_Exercise requirements_
Below is a block of records; repeat each one exactly.

_Materials provided_
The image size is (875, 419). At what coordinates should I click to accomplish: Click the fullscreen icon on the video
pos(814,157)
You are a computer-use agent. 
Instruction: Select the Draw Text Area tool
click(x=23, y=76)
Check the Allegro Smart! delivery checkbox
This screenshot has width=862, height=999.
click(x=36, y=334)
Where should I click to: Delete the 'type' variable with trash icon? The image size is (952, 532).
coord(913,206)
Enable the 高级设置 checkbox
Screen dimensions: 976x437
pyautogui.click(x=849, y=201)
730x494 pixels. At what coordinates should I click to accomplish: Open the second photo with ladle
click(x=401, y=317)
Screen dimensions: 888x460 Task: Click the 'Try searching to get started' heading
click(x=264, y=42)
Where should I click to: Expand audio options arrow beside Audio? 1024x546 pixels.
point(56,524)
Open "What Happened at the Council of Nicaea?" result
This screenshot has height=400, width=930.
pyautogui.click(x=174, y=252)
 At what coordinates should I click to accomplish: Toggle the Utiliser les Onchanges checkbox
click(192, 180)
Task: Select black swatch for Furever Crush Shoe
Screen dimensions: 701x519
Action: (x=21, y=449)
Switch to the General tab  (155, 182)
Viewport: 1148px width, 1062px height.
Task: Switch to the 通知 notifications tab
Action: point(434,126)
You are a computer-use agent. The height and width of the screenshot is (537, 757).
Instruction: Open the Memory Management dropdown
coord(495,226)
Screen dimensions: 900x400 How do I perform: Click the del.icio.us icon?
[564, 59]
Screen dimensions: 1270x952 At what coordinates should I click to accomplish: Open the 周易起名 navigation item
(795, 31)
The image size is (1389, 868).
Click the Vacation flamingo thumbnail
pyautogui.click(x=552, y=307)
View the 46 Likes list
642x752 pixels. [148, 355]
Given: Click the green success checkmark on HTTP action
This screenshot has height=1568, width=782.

_Solution for this exercise_
The image size is (875, 419). At what coordinates should I click to accomplish: Click the fullscreen icon on the video
pos(814,157)
You are a computer-use agent. 
Instruction: Select the Draw Text Area tool
click(x=23, y=76)
Check the Allegro Smart! delivery checkbox
This screenshot has width=862, height=999.
click(x=36, y=334)
Where should I click to: Delete the 'type' variable with trash icon? The image size is (952, 532).
coord(913,206)
Enable the 高级设置 checkbox
Screen dimensions: 976x437
pyautogui.click(x=849, y=201)
730x494 pixels. At what coordinates should I click to accomplish: Open the second photo with ladle
click(x=401, y=317)
Screen dimensions: 888x460 Task: Click the 'Try searching to get started' heading
click(x=264, y=42)
Where should I click to: Expand audio options arrow beside Audio? 1024x546 pixels.
point(56,524)
Open "What Happened at the Council of Nicaea?" result
This screenshot has height=400, width=930.
pyautogui.click(x=174, y=252)
 At what coordinates should I click to accomplish: Toggle the Utiliser les Onchanges checkbox
click(192, 180)
Task: Select black swatch for Furever Crush Shoe
Screen dimensions: 701x519
Action: (x=21, y=449)
Switch to the General tab  (155, 182)
Viewport: 1148px width, 1062px height.
Task: Switch to the 通知 notifications tab
Action: point(434,126)
You are a computer-use agent. The height and width of the screenshot is (537, 757).
Instruction: Open the Memory Management dropdown
coord(495,226)
Screen dimensions: 900x400 How do I perform: Click the del.icio.us icon?
[564, 59]
Screen dimensions: 1270x952 At what coordinates should I click to accomplish: Open the 周易起名 navigation item
(795, 31)
The image size is (1389, 868).
Click the Vacation flamingo thumbnail
pyautogui.click(x=552, y=307)
View the 46 Likes list
642x752 pixels. [148, 355]
Given: Click the green success checkmark on HTTP action
This screenshot has height=1568, width=782.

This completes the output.